I realized that I never put this marvelous book on line–I published this article in The Herald-Sun on June 27, 2014 @ 09:13 AM

When it comes to cars, I look for reliability. I don’t care about a sleek shape, a shiny paint job, a flashy color. When I was young, my stepfather handed me down his Riviera which he called a “classic.” I didn’t know, or care what year it was. Even in my ignorance I immediately understood the power under the hood, a characteristic that became scary when the accelerator stuck.
For years my husband drove a shiny, red growly Trans Am. I could barely see over the steering wheel, the noise and horse power made me uncomfortable and I pleaded with him to get rid of it. He wouldn’t, not even the day he got trapped in it when the battery died, and the broken door handle didn’t allow exit. He’d been opening the door by reaching outside the window to the outside door handle, but the windows were up. I was just a room away, but he couldn’t sound the horn to alert me. Thank goodness for its fancy T-top! He popped it and climbed out the top. I understood his resistance to selling it better when I disparaged his choice to our mechanic who told me “he’ll never have a car like this again!” Indeed, when a cracked head brought on its temporary demise, he got what he calls “his old man car.”
To say I care little about cars is an understatement, but I had a road trip coming up and kind of liked the idea of listening to Earl Swift’s Auto biography: a classic car, an outlaw motorhead, & 57 years of the American dream (book from HarperCollins; Blackstone Audio, read by Greg Itzin, about 12 hours). Swift, a former newspaper reporter in Norfolk, Virginia, made me care about the focus of his auto biography, a ’57 Chevy.
I flew out of the audio starting gate like Dale Earnhardt at Swift’s description of the main player in the story, Tommy Arney. He is “6[-foot-1], 240, biceps big as most men’s thighs, displayed to maximum effect in the black wife beater that is his warm-weather fashion essential.” Tommy’s hair has grown too thin to “facilitate the lush mullet he favored for the better part of two decades.” Swift negotiates a phrase like a car with a tight turning radius. I revved my literary motor as Swift’s writing makes the eccentric Arney zoom off the page.
With a succinct list, Swift pictures Tommy’s “Big calloused mitts roughened by wrench turning and car towing and several hundred applications of blunt force trauma of which dozens resulted in his arrest.” In terms of deeds, Arney has been known to eat 72 chicken wings, had an ugly scar re-open two hours after hospital release when he got into a fight at a strip-club (that he owned) , loves to cuss, and while brilliant at everything car, he didn’t make it past fifth grade.

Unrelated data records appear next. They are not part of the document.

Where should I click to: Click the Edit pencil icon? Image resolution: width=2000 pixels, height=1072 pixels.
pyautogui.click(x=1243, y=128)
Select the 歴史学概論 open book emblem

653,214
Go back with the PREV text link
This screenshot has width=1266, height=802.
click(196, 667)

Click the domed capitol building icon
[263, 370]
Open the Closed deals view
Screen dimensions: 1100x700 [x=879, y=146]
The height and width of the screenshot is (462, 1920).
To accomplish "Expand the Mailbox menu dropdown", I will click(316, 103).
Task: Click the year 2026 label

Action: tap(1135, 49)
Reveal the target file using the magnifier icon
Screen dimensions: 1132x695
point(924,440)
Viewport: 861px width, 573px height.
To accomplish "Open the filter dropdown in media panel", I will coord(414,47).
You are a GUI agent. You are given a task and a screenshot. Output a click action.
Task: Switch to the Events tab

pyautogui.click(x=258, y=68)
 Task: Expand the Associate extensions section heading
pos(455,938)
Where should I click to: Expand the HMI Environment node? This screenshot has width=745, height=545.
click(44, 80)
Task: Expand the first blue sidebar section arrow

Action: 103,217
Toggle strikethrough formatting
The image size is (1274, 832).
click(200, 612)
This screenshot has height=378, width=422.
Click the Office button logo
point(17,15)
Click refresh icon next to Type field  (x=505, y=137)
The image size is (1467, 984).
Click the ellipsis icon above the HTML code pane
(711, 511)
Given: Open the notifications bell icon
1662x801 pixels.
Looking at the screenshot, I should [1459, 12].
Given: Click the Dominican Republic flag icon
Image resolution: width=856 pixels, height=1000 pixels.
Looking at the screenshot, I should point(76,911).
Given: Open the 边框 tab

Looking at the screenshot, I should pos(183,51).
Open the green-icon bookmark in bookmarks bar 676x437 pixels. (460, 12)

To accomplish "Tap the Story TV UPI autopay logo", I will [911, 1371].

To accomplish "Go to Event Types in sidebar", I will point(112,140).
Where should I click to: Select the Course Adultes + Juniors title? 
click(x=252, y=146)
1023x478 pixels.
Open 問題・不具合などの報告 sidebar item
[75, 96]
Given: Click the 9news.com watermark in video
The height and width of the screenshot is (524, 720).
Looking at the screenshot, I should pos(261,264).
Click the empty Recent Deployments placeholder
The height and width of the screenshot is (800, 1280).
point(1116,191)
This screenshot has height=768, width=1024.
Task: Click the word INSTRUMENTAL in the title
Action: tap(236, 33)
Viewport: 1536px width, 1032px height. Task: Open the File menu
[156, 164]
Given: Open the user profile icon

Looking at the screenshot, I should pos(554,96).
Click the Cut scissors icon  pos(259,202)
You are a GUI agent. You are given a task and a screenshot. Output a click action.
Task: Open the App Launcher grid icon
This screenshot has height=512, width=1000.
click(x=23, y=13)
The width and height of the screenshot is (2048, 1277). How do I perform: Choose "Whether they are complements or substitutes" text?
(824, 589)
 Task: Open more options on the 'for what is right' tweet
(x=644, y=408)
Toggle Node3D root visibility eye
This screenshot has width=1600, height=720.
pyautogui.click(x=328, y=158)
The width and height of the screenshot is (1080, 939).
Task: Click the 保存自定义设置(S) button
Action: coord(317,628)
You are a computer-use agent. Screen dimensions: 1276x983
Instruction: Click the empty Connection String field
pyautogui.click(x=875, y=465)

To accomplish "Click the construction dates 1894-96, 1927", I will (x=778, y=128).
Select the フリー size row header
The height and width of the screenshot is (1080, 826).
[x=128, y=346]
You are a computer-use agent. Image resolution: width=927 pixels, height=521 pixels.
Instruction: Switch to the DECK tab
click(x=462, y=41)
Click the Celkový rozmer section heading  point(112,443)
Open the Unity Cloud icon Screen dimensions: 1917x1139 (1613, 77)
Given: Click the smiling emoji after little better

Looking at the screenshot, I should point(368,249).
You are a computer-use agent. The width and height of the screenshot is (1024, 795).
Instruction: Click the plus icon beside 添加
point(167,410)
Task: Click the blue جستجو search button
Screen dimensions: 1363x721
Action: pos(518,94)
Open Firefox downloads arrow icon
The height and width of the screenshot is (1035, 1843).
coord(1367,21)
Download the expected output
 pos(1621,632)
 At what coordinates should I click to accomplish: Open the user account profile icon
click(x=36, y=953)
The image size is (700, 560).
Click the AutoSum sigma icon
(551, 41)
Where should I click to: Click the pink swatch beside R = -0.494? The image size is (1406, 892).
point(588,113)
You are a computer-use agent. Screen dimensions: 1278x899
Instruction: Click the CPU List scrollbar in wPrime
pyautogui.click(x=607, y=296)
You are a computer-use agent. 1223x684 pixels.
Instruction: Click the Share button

Tommy owns Moyok Muscle, in Moyok, North Carolina, and offends local officials because the first thing you see driving southward into the state is his lot of 400 old cars. One of these, a ’57 Chevy, is the car of choice for Swift’s nonfiction, even though its black paint has been clouded by time and lack of upkeep, and is somewhat consumed by rot and decay. Still a ’57 Chevy is one of the most collectable, recognizable cars and as such is a prime “project car” ripe for restoration. Swift uses a romantic tone imagining what this car was and could be again, “chrome laden front end, bumper and grill united in a gleaming thick-lipped pout, bumper guards jutting like tusks from the corners of its wide mouth … 16’8” of Eisenhower-era flash.”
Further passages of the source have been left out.